This article by Jill Margo was originally published in the Australian Financial Review. Read the original article here.
Australia needs to be careful that its generous pledge of almost $1.2 billion to help fight COVID-19 in neighbouring countries does not fix one problem while overlooking other health challenges, experts warn.
Just as the pandemic led to people shunning treatment for serious medical issues in Australia this year, there is also fear that endemic diseases such as malaria, tuberculosis (TB) and HIV in the south Pacific and south-east Asia could take hold more seriously.
"Malaria poses the most acute, short-term risk. It can double, triple or do worse in a single wet season if the wheels come off control measures," says Professor Brendan Crabb, the CEO of Melbourne's Burnet Institute.
"You can't make malaria wait while you deal with COVID. It has probably killed between 10 and 30 per cent of all people who have ever lived. It is the greatest pandemic ever and is the reason countries in tropical regions of the world are so poor.
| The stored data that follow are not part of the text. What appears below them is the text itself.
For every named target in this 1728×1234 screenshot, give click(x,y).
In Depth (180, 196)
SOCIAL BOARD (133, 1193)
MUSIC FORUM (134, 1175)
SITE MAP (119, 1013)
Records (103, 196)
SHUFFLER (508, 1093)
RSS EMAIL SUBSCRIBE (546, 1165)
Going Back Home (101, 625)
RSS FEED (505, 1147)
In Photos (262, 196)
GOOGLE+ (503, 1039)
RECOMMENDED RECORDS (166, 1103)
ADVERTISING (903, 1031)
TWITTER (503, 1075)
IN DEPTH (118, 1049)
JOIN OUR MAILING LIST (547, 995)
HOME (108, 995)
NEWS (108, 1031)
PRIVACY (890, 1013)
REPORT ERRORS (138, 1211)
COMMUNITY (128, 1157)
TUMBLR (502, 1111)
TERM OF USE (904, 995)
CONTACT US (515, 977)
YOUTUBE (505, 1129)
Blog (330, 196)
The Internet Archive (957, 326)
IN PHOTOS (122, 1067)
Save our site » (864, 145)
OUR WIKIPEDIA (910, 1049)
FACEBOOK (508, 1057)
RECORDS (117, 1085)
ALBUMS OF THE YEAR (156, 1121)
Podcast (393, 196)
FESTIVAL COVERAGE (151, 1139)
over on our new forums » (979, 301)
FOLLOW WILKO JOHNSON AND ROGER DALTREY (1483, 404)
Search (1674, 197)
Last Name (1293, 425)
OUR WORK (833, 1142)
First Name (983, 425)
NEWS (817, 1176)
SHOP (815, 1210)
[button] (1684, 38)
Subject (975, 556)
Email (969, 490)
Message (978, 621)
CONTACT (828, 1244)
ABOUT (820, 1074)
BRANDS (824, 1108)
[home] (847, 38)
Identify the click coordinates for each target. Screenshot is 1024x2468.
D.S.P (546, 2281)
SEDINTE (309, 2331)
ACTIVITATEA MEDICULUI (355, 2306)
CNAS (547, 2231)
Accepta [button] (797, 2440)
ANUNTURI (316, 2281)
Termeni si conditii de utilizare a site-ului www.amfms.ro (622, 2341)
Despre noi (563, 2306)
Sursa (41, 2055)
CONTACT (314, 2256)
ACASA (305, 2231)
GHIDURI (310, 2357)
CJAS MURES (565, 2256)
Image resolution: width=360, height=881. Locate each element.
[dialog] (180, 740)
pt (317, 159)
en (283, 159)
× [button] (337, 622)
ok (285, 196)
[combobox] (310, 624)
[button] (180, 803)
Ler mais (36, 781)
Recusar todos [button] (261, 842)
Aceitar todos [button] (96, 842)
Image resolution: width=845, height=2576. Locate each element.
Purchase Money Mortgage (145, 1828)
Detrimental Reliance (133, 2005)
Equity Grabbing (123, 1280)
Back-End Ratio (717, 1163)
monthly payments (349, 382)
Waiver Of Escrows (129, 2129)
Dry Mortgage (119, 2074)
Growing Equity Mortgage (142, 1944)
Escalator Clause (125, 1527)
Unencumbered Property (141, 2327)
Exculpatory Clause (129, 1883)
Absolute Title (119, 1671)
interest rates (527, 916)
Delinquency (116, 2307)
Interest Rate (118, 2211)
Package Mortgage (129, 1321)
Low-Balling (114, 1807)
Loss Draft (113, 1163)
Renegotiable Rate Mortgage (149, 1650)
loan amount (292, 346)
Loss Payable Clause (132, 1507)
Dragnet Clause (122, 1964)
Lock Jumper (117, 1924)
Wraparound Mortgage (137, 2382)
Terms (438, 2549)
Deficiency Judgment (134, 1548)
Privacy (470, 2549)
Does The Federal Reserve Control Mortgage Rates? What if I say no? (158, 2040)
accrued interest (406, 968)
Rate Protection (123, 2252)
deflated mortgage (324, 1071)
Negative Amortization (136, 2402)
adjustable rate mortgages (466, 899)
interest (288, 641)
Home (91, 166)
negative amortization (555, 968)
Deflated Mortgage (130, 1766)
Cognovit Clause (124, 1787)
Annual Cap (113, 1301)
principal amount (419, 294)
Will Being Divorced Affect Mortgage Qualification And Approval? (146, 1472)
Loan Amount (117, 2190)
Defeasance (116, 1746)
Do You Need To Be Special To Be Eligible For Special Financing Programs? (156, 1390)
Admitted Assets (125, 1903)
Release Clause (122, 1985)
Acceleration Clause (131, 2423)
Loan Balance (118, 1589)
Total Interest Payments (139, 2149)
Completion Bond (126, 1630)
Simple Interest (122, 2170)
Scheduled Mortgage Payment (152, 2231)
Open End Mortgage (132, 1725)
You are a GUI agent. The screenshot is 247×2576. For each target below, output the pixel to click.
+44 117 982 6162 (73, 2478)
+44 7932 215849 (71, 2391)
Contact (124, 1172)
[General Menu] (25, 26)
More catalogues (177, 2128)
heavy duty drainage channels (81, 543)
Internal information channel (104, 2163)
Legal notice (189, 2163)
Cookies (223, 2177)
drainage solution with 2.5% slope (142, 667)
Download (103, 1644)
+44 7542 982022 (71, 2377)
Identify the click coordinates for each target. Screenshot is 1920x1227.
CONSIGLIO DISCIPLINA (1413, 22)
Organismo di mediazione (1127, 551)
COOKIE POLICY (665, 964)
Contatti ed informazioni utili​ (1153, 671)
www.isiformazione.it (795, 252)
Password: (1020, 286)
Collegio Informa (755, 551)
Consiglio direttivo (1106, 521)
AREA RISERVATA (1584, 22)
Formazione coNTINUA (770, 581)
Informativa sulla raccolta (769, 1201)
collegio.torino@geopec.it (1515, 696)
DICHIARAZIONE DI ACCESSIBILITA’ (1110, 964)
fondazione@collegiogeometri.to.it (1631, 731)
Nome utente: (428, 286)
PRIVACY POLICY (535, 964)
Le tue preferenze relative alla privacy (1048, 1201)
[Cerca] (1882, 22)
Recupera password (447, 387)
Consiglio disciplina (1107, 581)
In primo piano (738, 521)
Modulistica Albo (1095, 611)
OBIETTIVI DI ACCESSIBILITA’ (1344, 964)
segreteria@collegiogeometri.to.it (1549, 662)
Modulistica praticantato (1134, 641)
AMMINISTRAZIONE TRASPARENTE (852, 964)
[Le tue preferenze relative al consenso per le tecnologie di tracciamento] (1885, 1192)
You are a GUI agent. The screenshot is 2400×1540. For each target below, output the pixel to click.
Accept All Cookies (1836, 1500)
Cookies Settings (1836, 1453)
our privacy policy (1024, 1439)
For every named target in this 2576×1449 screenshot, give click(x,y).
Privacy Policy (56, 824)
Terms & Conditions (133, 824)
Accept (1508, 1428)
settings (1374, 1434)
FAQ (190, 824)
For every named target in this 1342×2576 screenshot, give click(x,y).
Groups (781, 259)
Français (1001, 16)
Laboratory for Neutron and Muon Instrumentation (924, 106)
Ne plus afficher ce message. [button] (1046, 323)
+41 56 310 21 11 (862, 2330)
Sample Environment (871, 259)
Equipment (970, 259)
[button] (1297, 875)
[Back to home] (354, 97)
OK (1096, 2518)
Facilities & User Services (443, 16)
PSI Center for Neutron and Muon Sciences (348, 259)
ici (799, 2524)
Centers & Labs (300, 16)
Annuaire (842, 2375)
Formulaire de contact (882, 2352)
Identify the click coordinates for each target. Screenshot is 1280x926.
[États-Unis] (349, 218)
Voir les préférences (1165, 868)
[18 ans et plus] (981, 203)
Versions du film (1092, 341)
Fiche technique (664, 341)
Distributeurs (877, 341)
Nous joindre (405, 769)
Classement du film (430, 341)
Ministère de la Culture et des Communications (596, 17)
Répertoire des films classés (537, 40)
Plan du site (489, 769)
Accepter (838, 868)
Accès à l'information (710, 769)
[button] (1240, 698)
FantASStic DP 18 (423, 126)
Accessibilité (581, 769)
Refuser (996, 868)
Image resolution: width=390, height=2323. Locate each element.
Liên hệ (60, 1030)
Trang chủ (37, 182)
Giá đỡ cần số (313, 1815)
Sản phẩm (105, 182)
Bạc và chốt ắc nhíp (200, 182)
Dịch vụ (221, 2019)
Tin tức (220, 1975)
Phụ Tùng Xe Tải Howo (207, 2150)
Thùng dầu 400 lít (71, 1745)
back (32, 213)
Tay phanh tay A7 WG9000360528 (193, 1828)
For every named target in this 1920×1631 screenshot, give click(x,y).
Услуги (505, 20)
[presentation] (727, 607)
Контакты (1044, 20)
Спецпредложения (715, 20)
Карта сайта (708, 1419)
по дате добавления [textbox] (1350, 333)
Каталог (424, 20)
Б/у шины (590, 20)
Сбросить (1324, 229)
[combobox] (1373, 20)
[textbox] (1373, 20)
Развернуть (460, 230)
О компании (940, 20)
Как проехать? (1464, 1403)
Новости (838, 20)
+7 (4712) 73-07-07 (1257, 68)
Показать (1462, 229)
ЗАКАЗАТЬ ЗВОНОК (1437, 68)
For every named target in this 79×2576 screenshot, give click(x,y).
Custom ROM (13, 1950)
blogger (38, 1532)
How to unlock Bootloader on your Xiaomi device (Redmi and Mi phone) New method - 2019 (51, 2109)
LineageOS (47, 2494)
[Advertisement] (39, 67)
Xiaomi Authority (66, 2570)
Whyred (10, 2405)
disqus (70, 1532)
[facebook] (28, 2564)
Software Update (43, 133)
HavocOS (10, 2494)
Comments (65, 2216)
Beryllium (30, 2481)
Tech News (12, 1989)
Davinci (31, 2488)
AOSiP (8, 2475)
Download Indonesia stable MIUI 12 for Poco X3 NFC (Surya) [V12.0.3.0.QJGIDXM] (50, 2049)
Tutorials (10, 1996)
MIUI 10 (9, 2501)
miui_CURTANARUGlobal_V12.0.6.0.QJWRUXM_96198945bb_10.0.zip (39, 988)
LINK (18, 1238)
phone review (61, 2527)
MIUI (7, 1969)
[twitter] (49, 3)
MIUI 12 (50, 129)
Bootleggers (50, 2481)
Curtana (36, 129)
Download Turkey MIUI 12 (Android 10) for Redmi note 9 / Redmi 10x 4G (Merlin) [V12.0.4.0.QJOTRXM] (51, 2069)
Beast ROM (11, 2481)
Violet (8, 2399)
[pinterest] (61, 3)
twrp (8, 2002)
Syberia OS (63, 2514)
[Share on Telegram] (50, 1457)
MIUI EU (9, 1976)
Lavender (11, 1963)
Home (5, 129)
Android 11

"I'm full of praise for Australia's contribution, in particular for the ministerial trio of Foreign Minister [Marise] Payne, International Development Minister [Alex] Hawke and Health Minister [Greg] Hunt, who secured this vast sum of money.
"But it's vital we ensure we strengthen services that control the pandemics already in those countries, by integrating them with the new COVID strategy.
"We should aim to kill several birds with one stone."
Professor Crabb, a world authority on malaria, says remarkable progress in combating the disease has recently stalled and the three decades of hard-fought gains can rapidly be undone.
"The situation is precarious," he said, commenting on the World Malaria Report 2020, released on Monday morning by the World Health Organization.
Progress stalled
While COVID-19 has reinforced the critical importance of timely, accurate, localised data and innovation to fight malaria effectively, the report describes it as a "serious additional challenge to malaria responses".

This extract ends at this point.